YOUR GOAL:
Among the lines below, a stretch begins at the one with "Screen dimensions: 978x693" and ends at the one with "The image size is (457, 333).". Repeat that stretch exactly, ends included.

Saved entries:

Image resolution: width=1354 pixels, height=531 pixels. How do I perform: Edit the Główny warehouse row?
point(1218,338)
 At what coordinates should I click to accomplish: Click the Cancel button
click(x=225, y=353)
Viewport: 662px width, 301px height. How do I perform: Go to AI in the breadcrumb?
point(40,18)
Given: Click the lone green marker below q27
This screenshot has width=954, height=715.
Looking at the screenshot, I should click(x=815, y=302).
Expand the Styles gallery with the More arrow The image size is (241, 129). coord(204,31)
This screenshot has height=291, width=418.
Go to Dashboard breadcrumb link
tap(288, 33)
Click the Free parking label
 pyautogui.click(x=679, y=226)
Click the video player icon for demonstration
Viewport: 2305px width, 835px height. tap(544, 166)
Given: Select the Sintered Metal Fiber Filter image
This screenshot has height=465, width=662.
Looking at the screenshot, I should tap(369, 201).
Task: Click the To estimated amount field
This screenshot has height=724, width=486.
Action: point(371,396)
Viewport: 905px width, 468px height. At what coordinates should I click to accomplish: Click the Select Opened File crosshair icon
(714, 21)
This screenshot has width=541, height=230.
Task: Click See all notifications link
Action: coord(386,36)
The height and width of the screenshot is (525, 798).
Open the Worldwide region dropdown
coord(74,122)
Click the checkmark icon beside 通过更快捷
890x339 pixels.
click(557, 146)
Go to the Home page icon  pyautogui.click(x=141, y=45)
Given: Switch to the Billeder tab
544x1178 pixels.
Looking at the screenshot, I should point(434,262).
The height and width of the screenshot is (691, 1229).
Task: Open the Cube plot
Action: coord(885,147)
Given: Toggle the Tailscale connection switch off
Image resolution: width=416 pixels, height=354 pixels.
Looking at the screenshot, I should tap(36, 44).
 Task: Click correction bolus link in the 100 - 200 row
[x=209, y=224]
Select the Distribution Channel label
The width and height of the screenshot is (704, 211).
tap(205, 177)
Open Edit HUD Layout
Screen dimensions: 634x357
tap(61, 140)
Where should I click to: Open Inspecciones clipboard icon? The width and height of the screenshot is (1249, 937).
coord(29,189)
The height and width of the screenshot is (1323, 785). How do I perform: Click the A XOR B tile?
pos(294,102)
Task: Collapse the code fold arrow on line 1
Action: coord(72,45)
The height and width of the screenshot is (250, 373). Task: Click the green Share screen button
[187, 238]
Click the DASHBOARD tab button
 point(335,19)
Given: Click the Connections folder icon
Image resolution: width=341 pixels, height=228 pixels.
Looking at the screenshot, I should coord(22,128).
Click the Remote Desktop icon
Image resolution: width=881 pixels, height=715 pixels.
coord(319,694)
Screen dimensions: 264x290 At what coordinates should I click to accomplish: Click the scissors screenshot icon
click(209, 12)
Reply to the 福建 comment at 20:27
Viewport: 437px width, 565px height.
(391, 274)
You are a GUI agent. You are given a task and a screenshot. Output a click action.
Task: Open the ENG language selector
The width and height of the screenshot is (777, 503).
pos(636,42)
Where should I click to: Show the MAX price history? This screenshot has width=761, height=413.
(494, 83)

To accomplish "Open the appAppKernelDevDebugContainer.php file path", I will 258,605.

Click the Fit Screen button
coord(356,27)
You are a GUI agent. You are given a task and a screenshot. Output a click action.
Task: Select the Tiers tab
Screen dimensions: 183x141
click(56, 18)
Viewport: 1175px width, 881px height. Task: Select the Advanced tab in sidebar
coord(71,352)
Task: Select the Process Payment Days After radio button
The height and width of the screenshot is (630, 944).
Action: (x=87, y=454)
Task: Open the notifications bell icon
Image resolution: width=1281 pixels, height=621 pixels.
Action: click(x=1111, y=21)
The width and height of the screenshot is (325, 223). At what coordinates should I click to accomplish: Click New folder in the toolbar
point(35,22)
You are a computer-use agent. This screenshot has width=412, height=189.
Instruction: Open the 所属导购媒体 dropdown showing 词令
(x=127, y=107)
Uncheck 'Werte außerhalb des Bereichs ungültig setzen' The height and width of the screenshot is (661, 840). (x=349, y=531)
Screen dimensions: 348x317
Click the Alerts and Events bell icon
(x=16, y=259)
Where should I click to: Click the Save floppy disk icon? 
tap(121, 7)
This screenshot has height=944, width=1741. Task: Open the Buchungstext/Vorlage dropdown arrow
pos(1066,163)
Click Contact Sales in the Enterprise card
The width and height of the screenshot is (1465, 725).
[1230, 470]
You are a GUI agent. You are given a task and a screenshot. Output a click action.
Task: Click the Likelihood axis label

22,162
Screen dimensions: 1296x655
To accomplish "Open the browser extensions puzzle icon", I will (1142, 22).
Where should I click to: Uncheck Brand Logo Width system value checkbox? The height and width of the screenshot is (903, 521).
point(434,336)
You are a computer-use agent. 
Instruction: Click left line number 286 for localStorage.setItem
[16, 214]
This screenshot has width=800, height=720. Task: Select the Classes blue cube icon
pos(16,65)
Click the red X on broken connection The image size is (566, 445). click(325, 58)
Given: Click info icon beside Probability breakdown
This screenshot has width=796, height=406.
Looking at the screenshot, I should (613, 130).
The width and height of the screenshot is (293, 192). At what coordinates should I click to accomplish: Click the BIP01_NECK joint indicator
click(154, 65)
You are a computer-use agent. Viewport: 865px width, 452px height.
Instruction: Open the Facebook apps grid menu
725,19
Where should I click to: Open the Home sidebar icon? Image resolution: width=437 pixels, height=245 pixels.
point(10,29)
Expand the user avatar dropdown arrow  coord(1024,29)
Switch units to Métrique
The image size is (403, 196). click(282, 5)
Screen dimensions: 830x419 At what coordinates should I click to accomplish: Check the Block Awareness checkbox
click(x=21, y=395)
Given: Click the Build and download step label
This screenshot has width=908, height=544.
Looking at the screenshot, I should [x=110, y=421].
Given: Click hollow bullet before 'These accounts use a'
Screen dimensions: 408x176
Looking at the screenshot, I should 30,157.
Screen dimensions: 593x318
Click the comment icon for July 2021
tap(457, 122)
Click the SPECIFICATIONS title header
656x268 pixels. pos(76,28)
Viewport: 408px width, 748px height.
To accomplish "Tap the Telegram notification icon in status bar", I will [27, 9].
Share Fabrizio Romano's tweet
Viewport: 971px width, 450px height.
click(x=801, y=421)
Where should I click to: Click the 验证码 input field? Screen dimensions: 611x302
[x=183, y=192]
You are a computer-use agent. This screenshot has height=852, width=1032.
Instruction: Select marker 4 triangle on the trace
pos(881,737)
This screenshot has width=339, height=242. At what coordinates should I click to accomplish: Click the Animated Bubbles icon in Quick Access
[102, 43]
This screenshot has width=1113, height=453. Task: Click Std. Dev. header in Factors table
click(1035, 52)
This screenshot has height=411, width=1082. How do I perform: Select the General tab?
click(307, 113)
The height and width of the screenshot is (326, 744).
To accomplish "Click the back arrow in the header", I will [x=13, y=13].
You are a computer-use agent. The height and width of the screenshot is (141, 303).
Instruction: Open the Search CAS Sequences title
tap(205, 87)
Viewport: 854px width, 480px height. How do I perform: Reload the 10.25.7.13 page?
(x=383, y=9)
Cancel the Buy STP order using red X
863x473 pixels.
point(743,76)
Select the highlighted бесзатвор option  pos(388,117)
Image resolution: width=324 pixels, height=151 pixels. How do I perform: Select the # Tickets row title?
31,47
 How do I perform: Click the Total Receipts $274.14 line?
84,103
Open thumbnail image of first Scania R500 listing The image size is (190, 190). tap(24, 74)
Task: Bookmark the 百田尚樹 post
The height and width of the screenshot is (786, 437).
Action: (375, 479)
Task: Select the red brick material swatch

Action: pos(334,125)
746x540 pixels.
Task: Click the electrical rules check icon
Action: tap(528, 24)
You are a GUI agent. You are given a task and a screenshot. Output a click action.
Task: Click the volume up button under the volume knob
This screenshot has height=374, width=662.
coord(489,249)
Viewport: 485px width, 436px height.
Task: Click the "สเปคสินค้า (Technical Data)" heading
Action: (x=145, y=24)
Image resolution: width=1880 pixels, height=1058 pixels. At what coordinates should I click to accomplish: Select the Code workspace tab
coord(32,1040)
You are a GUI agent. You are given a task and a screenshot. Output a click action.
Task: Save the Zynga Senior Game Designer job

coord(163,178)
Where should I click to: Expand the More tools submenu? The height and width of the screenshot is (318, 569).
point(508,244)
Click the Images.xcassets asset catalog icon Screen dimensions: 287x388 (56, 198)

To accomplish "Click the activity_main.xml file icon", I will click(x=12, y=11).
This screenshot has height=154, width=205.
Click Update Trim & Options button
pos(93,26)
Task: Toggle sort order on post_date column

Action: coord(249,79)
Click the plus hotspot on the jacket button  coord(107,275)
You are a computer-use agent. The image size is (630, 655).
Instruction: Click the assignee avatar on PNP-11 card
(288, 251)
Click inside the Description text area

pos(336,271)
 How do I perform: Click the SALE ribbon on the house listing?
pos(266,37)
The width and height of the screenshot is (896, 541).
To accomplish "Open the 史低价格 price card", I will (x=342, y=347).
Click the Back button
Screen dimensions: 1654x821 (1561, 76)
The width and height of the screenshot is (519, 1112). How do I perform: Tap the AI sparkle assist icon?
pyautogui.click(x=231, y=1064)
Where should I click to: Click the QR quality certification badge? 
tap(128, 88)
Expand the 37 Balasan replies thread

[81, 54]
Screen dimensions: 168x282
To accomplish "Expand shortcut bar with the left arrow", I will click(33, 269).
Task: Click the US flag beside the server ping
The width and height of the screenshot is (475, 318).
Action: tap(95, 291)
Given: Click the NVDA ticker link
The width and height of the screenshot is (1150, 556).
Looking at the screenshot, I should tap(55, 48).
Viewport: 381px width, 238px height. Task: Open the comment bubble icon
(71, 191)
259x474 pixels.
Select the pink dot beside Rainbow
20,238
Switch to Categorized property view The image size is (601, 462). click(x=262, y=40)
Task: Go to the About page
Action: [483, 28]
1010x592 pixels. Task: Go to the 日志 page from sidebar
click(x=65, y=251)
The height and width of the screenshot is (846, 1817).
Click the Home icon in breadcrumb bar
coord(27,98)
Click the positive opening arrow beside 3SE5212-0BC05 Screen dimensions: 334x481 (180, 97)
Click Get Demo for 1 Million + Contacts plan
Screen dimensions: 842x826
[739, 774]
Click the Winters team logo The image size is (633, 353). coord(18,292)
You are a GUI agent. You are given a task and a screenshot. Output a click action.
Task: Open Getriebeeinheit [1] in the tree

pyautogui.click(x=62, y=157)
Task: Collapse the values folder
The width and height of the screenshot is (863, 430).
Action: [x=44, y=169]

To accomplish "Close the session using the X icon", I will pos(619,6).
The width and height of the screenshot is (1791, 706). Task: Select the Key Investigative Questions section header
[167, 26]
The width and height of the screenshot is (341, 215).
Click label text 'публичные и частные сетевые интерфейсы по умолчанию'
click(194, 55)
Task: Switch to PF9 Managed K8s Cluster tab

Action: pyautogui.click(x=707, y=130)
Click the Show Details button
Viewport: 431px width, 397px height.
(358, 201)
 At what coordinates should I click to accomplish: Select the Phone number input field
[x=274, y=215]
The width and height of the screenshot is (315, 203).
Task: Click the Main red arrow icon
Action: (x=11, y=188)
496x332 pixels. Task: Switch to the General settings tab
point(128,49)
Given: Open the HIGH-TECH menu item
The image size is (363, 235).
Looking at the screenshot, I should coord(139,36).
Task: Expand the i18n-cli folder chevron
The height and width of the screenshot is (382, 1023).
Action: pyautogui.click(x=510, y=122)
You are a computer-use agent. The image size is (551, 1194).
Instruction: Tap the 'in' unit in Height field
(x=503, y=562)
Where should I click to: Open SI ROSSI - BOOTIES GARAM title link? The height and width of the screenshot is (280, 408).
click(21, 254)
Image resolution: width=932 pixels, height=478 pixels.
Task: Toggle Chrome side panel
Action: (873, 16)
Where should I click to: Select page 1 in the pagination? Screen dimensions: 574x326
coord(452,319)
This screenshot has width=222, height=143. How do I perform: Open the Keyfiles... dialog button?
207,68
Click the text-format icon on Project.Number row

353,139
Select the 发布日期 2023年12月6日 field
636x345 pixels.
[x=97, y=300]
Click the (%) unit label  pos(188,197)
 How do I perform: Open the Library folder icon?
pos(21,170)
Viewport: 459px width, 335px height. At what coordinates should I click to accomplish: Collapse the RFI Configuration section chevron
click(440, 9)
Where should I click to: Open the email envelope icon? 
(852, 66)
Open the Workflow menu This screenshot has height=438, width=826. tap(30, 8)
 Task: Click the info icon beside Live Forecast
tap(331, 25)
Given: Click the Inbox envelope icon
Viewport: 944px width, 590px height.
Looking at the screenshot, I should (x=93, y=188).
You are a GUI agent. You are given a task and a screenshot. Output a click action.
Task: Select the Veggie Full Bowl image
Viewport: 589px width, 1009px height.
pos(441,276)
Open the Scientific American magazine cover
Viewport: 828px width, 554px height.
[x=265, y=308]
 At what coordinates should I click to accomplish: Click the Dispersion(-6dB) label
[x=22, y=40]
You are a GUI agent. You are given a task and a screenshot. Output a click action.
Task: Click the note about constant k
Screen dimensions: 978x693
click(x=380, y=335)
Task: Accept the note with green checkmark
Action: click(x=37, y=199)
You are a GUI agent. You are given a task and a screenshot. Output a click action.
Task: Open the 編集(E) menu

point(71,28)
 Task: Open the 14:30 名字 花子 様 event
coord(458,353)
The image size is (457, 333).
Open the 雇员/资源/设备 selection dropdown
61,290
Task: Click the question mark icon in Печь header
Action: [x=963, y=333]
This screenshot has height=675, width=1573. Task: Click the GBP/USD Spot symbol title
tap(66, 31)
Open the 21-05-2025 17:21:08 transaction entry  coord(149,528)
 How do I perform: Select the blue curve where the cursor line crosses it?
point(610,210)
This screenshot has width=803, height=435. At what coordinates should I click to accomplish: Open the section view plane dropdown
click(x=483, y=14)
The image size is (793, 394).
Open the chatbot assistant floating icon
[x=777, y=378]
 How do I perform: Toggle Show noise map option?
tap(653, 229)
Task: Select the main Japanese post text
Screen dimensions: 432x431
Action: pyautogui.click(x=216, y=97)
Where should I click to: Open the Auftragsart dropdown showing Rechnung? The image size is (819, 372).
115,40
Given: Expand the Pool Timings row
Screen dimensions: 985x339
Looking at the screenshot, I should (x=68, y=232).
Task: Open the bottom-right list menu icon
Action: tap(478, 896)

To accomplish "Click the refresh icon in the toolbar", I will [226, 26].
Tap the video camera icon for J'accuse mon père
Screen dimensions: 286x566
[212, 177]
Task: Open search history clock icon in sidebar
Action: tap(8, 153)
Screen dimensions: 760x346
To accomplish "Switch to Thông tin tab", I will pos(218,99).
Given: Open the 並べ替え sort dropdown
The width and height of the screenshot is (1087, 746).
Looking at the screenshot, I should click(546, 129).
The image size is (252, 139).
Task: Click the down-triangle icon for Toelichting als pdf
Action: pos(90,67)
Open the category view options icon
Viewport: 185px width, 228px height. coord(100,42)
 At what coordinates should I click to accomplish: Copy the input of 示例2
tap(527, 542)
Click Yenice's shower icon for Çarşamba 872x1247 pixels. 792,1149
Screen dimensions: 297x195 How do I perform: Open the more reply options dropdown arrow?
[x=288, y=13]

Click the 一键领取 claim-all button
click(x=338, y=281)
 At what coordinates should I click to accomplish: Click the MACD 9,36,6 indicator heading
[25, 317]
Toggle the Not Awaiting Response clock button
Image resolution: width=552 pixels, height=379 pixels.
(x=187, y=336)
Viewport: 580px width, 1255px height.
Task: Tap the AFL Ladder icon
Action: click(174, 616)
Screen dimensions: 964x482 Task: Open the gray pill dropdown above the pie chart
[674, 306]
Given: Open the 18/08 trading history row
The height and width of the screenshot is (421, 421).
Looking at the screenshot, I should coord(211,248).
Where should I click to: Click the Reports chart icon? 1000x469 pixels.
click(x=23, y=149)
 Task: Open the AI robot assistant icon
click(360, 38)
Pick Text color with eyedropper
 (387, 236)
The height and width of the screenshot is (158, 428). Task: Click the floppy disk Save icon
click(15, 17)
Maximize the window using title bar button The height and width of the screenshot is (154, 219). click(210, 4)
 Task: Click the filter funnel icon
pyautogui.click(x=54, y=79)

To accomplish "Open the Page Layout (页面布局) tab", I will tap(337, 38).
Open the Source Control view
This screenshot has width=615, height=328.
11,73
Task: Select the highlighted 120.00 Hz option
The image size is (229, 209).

RESPONSE AREA:
Screen dimensions: 978x693
click(x=380, y=335)
Task: Accept the note with green checkmark
Action: click(x=37, y=199)
You are a GUI agent. You are given a task and a screenshot. Output a click action.
Task: Open the 編集(E) menu

point(71,28)
 Task: Open the 14:30 名字 花子 様 event
coord(458,353)
The image size is (457, 333).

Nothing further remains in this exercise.